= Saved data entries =
———

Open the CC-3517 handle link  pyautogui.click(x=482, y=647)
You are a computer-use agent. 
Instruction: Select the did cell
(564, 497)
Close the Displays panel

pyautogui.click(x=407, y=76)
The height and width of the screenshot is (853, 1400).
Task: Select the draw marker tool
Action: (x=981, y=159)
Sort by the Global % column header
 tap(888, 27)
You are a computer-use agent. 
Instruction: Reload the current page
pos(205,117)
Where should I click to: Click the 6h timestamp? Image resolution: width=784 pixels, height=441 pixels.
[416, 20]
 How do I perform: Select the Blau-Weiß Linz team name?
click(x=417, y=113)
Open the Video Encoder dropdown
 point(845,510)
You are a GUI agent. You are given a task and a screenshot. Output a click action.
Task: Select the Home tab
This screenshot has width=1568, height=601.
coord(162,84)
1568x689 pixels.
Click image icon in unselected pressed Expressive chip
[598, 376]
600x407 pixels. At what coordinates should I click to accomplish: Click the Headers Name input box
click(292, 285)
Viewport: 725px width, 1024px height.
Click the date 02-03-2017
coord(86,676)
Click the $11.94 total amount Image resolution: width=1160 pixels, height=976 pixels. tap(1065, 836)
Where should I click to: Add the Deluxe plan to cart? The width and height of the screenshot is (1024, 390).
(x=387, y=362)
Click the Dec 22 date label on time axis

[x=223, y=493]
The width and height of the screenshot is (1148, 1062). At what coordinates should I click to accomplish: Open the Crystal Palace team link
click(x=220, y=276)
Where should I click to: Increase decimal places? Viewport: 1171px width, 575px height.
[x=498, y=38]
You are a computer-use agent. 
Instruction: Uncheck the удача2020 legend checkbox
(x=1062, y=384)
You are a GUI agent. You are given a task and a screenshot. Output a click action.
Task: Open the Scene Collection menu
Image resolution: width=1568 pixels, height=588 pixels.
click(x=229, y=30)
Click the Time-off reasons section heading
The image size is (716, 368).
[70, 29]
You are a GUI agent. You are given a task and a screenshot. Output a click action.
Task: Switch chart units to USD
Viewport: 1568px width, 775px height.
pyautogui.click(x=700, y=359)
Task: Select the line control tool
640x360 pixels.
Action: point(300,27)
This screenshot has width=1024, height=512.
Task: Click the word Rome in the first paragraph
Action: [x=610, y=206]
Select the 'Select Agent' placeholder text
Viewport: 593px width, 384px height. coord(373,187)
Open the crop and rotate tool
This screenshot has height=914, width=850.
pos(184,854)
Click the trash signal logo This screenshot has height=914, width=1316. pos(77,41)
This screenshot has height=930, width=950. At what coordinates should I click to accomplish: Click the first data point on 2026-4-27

———

= TASK TO COMPLETE =
Repeat, word for word, all of the data shown above.

= EXERCISE RESPONSE =
Open the CC-3517 handle link  pyautogui.click(x=482, y=647)
You are a computer-use agent. 
Instruction: Select the did cell
(564, 497)
Close the Displays panel

pyautogui.click(x=407, y=76)
The height and width of the screenshot is (853, 1400).
Task: Select the draw marker tool
Action: (x=981, y=159)
Sort by the Global % column header
 tap(888, 27)
You are a computer-use agent. 
Instruction: Reload the current page
pos(205,117)
Where should I click to: Click the 6h timestamp? Image resolution: width=784 pixels, height=441 pixels.
[416, 20]
 How do I perform: Select the Blau-Weiß Linz team name?
click(x=417, y=113)
Open the Video Encoder dropdown
 point(845,510)
You are a GUI agent. You are given a task and a screenshot. Output a click action.
Task: Select the Home tab
This screenshot has width=1568, height=601.
coord(162,84)
1568x689 pixels.
Click image icon in unselected pressed Expressive chip
[598, 376]
600x407 pixels. At what coordinates should I click to accomplish: Click the Headers Name input box
click(292, 285)
Viewport: 725px width, 1024px height.
Click the date 02-03-2017
coord(86,676)
Click the $11.94 total amount Image resolution: width=1160 pixels, height=976 pixels. tap(1065, 836)
Where should I click to: Add the Deluxe plan to cart? The width and height of the screenshot is (1024, 390).
(x=387, y=362)
Click the Dec 22 date label on time axis

[x=223, y=493]
The width and height of the screenshot is (1148, 1062). At what coordinates should I click to accomplish: Open the Crystal Palace team link
click(x=220, y=276)
Where should I click to: Increase decimal places? Viewport: 1171px width, 575px height.
[x=498, y=38]
You are a computer-use agent. 
Instruction: Uncheck the удача2020 legend checkbox
(x=1062, y=384)
You are a GUI agent. You are given a task and a screenshot. Output a click action.
Task: Open the Scene Collection menu
Image resolution: width=1568 pixels, height=588 pixels.
click(x=229, y=30)
Click the Time-off reasons section heading
The image size is (716, 368).
[70, 29]
You are a GUI agent. You are given a task and a screenshot. Output a click action.
Task: Switch chart units to USD
Viewport: 1568px width, 775px height.
pyautogui.click(x=700, y=359)
Task: Select the line control tool
640x360 pixels.
Action: point(300,27)
This screenshot has width=1024, height=512.
Task: Click the word Rome in the first paragraph
Action: [x=610, y=206]
Select the 'Select Agent' placeholder text
Viewport: 593px width, 384px height. coord(373,187)
Open the crop and rotate tool
This screenshot has height=914, width=850.
pos(184,854)
Click the trash signal logo This screenshot has height=914, width=1316. pos(77,41)
This screenshot has height=930, width=950. At what coordinates should I click to accomplish: Click the first data point on 2026-4-27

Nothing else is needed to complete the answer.